It's not just the backpackers who get older.
Travellers themselves might progress in years, they might switch from hostels to hotels, go from party towns to resort towns, move from solo travel to family style – but the same thing can happen with destinations.
Sometimes, the places you used to visit as a backpacker go through the same period of change – they grow up, they mature, they morph into something different. That can be a good thing, but it can also be bad.
If you used to visit these hotspots as a destitute but hard-partying backpacker, you might be a little surprised to see what they've become today.
Koh Pha-Ngan, Thailand
Home of the Full Moon Party. Inspiration for The Beach. Thailand's Koh Pha-Ngan has long been a notorious backpacker hotspot, where you drink Thai whisky out of a bucket, dance on the beach, make out with strangers, then crash out in your $7-a-night bungalow. And you can still do that, in places. Elsewhere on the island, however, you can now spend $300 or $400 a night at a luxury resort with an infinity pool and a day spa. That's progress. Right?
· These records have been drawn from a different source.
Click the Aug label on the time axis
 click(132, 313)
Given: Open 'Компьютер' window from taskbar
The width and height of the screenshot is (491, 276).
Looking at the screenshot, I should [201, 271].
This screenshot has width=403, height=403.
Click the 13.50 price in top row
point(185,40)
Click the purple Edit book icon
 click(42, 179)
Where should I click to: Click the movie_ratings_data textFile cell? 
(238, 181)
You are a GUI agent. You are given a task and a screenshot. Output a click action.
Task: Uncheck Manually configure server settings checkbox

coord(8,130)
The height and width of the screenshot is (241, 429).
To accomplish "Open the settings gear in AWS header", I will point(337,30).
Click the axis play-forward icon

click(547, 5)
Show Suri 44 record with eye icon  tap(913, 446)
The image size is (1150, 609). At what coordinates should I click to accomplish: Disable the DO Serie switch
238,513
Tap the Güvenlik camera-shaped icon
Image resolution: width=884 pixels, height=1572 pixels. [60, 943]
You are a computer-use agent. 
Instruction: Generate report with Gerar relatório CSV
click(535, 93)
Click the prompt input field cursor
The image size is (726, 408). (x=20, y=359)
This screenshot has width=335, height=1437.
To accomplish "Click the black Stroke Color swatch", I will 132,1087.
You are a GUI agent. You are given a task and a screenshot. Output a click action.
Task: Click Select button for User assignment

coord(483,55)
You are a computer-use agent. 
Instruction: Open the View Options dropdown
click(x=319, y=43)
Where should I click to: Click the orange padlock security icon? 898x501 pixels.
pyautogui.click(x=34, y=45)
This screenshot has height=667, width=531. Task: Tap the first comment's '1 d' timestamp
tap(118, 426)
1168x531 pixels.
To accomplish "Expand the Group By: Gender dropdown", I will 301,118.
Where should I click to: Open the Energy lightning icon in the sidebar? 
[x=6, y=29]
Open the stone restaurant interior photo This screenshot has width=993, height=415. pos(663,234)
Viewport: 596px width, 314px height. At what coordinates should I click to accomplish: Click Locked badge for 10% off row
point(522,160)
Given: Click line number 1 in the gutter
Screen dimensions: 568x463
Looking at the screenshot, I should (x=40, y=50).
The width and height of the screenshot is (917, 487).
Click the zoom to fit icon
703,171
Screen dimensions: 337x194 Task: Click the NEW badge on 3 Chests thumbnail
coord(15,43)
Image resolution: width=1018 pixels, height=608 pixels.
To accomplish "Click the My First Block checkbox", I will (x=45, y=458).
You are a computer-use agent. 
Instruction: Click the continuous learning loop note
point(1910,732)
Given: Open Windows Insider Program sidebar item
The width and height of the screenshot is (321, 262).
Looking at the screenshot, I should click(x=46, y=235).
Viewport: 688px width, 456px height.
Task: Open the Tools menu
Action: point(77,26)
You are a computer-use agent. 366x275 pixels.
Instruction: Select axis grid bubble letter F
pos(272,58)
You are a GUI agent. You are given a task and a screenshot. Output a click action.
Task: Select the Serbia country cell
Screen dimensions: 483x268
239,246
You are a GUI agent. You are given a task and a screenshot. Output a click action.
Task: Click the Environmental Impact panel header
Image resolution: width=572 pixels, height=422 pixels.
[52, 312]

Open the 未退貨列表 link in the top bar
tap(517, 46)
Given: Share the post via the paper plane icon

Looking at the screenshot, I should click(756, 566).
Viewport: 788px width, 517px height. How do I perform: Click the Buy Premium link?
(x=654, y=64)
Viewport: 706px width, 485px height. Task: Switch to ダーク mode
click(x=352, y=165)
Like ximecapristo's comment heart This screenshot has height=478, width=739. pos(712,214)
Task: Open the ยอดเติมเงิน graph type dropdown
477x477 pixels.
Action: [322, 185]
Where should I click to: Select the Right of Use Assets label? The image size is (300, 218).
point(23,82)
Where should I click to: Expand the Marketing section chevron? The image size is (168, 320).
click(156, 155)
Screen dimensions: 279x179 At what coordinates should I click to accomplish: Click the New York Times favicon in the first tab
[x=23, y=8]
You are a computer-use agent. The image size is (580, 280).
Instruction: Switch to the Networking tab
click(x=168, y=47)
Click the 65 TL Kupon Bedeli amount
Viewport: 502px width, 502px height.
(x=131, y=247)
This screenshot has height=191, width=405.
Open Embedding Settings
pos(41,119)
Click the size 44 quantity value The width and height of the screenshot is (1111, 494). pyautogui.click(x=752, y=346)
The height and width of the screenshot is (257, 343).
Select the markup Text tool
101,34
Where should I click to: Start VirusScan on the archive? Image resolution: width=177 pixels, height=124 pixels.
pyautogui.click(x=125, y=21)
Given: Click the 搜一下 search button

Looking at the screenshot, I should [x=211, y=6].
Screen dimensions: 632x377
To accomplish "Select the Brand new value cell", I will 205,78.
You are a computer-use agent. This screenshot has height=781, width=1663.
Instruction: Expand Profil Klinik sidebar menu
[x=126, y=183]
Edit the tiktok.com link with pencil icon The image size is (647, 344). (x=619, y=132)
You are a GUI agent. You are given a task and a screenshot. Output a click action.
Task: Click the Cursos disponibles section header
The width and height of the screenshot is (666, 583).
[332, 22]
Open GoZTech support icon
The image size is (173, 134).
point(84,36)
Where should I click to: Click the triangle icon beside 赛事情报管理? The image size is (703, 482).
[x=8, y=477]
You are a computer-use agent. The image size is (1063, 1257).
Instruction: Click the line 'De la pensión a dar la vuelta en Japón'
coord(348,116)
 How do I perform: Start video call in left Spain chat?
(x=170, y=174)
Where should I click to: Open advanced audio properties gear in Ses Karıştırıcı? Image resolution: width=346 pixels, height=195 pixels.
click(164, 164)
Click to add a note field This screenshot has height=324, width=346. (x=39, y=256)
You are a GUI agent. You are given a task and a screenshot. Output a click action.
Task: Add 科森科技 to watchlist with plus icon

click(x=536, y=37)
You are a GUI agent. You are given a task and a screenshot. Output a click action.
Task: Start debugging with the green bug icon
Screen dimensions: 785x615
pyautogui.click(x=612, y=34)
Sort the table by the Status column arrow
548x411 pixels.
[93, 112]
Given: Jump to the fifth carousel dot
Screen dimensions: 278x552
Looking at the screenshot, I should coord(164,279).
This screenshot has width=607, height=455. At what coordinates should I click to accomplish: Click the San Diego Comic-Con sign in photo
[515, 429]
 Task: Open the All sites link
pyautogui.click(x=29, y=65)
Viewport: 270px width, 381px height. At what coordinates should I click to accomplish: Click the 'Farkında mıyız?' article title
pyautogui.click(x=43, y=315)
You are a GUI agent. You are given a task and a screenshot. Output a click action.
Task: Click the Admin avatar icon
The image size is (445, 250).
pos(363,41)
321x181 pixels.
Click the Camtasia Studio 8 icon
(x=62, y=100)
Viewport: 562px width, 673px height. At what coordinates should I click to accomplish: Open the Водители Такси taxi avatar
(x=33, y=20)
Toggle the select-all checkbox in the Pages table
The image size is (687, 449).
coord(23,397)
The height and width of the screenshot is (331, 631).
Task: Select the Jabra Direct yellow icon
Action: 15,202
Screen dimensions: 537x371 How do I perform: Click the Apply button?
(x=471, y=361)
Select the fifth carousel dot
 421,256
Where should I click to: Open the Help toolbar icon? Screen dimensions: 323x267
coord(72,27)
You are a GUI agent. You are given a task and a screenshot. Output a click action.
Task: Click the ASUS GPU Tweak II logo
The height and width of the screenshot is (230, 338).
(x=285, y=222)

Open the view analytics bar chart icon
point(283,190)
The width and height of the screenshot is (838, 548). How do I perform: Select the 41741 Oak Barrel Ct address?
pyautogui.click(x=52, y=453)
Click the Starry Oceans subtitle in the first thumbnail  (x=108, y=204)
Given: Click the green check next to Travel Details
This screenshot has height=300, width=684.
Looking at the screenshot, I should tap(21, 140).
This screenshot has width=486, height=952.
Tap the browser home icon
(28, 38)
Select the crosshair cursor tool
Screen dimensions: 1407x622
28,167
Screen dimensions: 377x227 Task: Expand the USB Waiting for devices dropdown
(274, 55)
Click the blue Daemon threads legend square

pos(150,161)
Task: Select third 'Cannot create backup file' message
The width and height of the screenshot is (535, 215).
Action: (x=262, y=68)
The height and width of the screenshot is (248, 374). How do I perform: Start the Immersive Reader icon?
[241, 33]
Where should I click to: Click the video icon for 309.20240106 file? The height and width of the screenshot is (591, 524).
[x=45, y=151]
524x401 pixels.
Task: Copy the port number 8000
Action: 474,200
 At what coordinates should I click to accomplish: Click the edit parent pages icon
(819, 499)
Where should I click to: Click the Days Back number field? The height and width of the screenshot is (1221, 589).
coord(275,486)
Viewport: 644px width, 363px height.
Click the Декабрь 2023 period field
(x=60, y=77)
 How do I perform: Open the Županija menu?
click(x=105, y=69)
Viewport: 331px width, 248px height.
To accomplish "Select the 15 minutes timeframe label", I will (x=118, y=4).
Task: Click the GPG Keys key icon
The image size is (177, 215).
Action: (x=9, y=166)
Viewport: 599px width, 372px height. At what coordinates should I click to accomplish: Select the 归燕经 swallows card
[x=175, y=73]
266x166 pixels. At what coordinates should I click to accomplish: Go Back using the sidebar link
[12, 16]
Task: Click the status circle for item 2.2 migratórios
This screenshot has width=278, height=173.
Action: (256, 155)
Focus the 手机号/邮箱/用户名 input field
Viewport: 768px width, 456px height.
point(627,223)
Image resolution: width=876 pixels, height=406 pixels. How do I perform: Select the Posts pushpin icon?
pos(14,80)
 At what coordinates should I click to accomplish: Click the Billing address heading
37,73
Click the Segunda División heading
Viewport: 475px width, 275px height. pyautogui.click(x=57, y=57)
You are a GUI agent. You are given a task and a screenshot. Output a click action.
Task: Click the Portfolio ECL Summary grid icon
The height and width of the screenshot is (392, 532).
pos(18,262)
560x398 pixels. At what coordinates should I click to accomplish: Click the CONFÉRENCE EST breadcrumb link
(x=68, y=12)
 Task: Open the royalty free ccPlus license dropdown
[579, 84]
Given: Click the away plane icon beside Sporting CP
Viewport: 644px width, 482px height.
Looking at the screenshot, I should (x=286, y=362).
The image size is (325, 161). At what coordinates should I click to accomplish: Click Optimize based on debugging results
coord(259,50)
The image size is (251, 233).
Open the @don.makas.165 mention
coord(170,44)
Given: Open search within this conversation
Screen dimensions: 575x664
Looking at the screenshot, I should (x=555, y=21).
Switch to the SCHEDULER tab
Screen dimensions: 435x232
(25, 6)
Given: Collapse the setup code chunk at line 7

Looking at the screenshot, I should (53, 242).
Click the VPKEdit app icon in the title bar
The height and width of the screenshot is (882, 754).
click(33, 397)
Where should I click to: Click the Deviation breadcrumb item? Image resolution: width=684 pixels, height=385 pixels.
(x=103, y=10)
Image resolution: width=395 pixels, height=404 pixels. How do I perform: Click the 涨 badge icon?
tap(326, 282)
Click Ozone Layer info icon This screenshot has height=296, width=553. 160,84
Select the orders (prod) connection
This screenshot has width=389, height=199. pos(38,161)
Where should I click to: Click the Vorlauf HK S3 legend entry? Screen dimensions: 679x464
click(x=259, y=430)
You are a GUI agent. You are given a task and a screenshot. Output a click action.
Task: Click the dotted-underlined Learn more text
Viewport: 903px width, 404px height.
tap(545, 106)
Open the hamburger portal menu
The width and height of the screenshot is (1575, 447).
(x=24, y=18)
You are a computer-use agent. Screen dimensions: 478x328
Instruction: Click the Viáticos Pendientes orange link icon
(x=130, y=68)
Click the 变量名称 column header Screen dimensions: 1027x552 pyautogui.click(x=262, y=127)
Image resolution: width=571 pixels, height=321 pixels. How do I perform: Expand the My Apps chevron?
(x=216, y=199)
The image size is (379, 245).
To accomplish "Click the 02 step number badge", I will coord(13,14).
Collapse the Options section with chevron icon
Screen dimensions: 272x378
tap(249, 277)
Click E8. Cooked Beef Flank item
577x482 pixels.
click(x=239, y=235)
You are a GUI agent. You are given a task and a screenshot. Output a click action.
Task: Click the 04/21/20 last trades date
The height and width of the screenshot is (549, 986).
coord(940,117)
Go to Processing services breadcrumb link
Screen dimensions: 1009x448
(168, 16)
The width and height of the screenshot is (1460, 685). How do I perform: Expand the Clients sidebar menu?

Lagos used to be the backpacker party town, a meeting spot for all those wanderers of Western Europe who'd got sick of the cathedrals and art galleries and just wanted to get drunk in the sun for a few weeks. These days there's still good nightlife in Lagos, and a decent backpacker crowd, but it's not exactly limited to budget travellers. High-end villas and luxury hotels have arrived in Portugal's Algarve region, and with them a whole new clientele.
Vang Vieng, Laos
Riverside bars were all the rage in Vang Vieng a few years ago. Photo: Alamy
If you backpacked through south-east Asia any time between 2000 and 2012, then you would know all about Vang Vieng. This was the home of "tubing", the infamous booze-soaked river trips that involved slides, swings, tractor-tyre inner tubes, often illegal riverside bars, magic mushrooms, and plenty of injuries and even a few deaths. Is it a bad thing that tubing as we knew it is gone? No. Definitely not. However, the Vang Vieng of old has also gone, the one-time backpacker secret now the home of luxury boutiques and high-rise hotels. Is that a bad thing? Maybe.
Siem Reap, Cambodia
Once the modern international airport goes in, it's all over. Siem Reap, Cambodia's gateway to Angkor Wat, used to be relatively difficult to access, a place you would have to get to via somewhere else. That made it more popular with long-term travellers, often backpackers, than anyone else. And then, the airport got upgraded. In 2001, half a million people flew through Siem Reap. Last year, more than 4 million called through. There are direct flights now from Seoul, Shanghai, Singapore, and many other Asian hubs. No wonder the place is almost unrecognisable.
Byron Bay, NSW
Still alternative? The Splendour in the Grass music festival at Byron Bay. Photo: Edwina Pickles
Byron still fancies itself as an alternative, hippie paradise, but that's like your rich stockbroker mate claiming he hasn't changed since his student days. It's not true. Byron Bay is now pretty fancy: there might be a couple of cheap hostels left, and the odd shop still selling crystals and dream-catchers, but they're small fry compared to the proliferation of luxurious boutique hotels and upmarket restaurants that now line the beachfronts.
This beautiful island in the Adriatic Sea was always a tourism hotspot; that is, until war broke out in the former Yugoslavia, and the visitors stopped arriving. When that war ended it was the backpackers who paved the way for a new boom in the late '90s and early 2000s, turning Hvar into a party town that began attracting mainstream tourists, and then big-money investors, and now it's all fancy resorts and good times.
Like Croatia, Peru had its share of bad times. While the Maoist guerrilla group the Shining Path was active in the '80s and early '90s, few people visited this South American beauty. Around the late '90s, however, adventure travellers started streaming back into the country, particularly to Cusco, in the high Andes. Cusco then was a niche destination, with only small guesthouses and a few hotels available. It was a place young people went. Now, however, it's mainstream. Everyone is going to Cusco, form budget adventurers to luxury package-holiday tourists. The city has changed.
Which former backpacker havens do you think have changed the most? Have you gone back to any old favourite places and been disappointed?